Ceux qui admettent avec nous d’une manière générale l’antériorité du monothéisme par rapport au polythéisme tel qu’il apparaît dans l’histoire, se demanderont quels stages l’homme a dû traverser pour passer de cette forme au polythéisme subséquent, ou si ce polythéisme s’est directement détaché du monothéisme.
Nous sommes porté à admettre comme station intermédiaire de l’évolution religieuse le panthéisme naturaliste. L’homme ayant cessé d’adorer l’Auteur de la nature, n’a plus trouvé devant lui pendant un temps que des forces aveugles et des cours immuables. La Vie universelle qui palpite dans les phénomènes de la nature fut déifiée à la place du Dieu vivant. Nous croyons retrouver la trace ou la réminiscence de cette phase panthéiste intermédiaire dans cette fatalité aveugle qui se montre à l’arrière-fond du théâtre de l’Olympe, comme présidant aux actions des dieux et de Jupiter même, et antérieurement même, sous le nom de Brahm, à l’arrière-fond des mythologies de l’Indeq.
q – Comp. P. Wurm. Geschichte der indischen Religion, page 46. Asmus. Die indogermanische Religion : « La signification primitive du mot brahman est : force, volonté, désir, force créatrice. » Mais tant est flottante dans le génie de l’Inde la limite du subjectif et de l’objectif, que ce même mot neutre est aussi employé dans le Rigvéda dans le sens de prière. « Ceux qui connaissent Brahman dans l’homme, dit un vers védique, connaissent le Souverain. » 2ter Band, page 18. C’est de ce principe suprême que sont émanées les trois personnalités divines : Brahma, Vischnou et Civa.

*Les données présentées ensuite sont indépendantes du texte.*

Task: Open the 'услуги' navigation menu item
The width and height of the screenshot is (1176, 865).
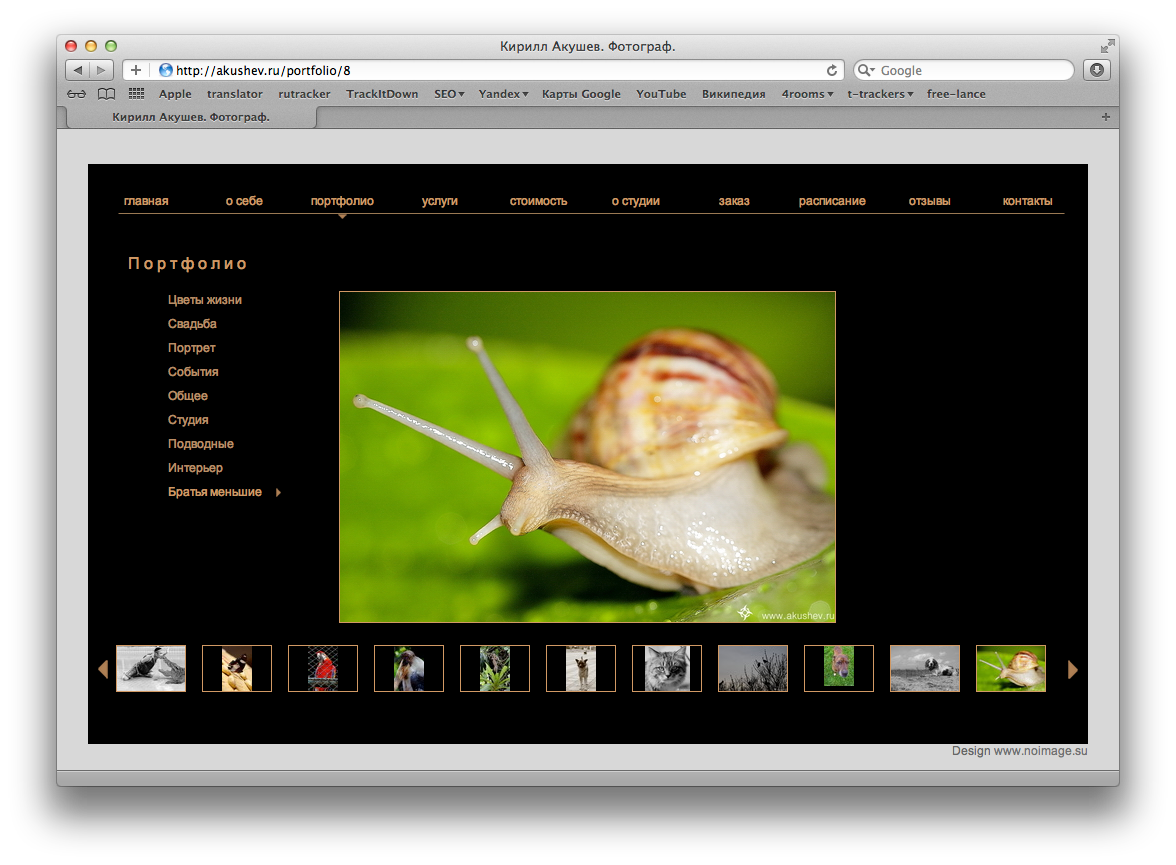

Cependant cette conception purement fataliste et impersonnelle de l’Univers, pareille à cette légère pellicule qui se forme sur une surface congelée dans l’intervalle de deux agitations de l’onde et des airs, ne pouvait se soutenir longtemps, moins encore à ces époques reculées où la force imaginative était encore si vivace.
L’homme devait regagner bientôt la divinité vivante et personnelle, mais au prix de l’unité de l’essence divine ; et c’est alors que commença pour ne plus s’arrêter la personnification des êtres et des phénomènes de la nature.